Tuesday, February 9, 2010

Babi Yar

How do you make sense of a place like Babi Yar?

We stood on the edge of a perfectly normal looking ravine, filled with trees and covered in snow. It is cold. The wind is blowing. It would be cold in this place, even in Summer. But now it is bitter, and we shiver.

To get there, we walked down a long ice-covered driveway. Turned off a busy street in town to get to the driveway. Walked past buildings. In plain site. Questions arise. How do you not notice 33,711 people tromping along this path over the course of two days? Carrying suitcases. Families.

How do you not hear the 33,711 gunshots ring out in this ravine, situated inside the city, not in some far off forest where the winds do not carry the sound. People lived a few hundred meters from this ravine.

They heard the sounds. They saw the people. They knew.

In two days, they died. 33,711 of layed down, stripped naked, one on top of the other, face down. Shot in the back of the head. It is horrible to write these words. But it happened and we need to remember Reveka Bachrach, and the others who died in this place.

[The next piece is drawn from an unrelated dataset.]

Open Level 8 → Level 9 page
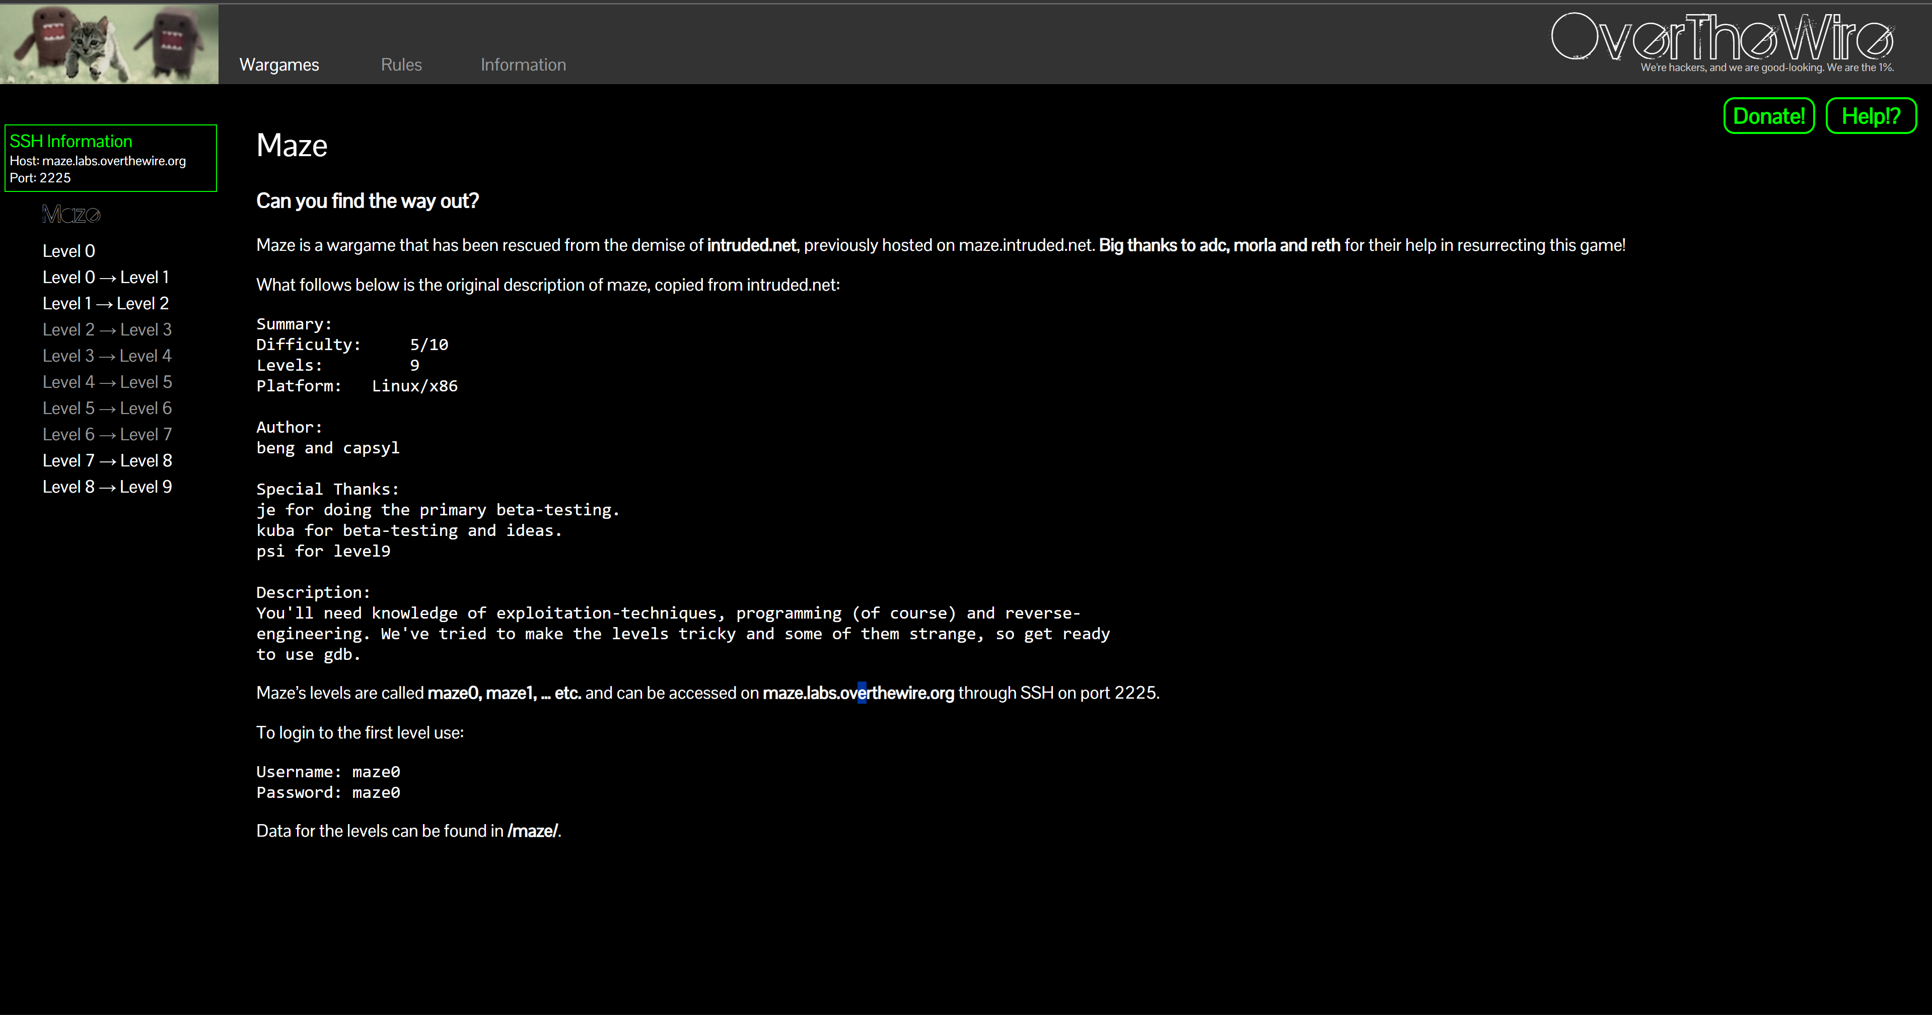The width and height of the screenshot is (1932, 1015). pyautogui.click(x=107, y=487)
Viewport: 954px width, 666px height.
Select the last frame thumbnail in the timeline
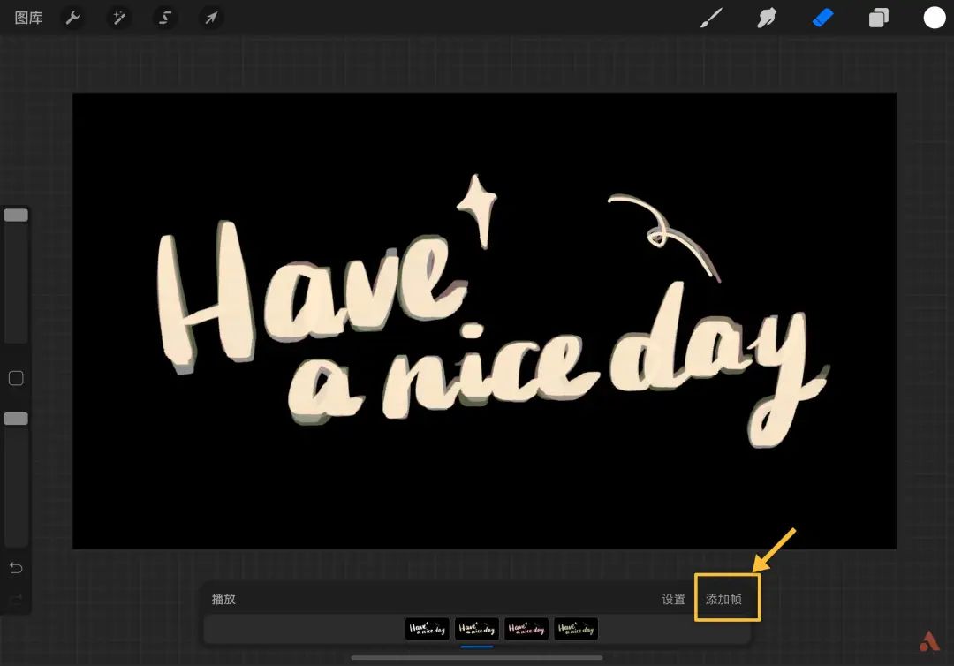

So, we stood there in the cold and we read. We read names of Reveka’s neighbors. We read Reveka’s name. And, we shed a tear.

There are many ravines just like this one in my hometown. As children, we played in the ravines, running up and down the slopes, branches snapping against us as we ran. Getting thoroughly, and joyfully, muddy in the process. Ravines were a place to play. And, here I stood on the edge of a different kind of ravine in the heart of big city Kiev. Very different kind of ravine.

When I arrived in Jerusalem, I placed a small prayer for Reveka Bachrach in the Wall. She is not forgotten.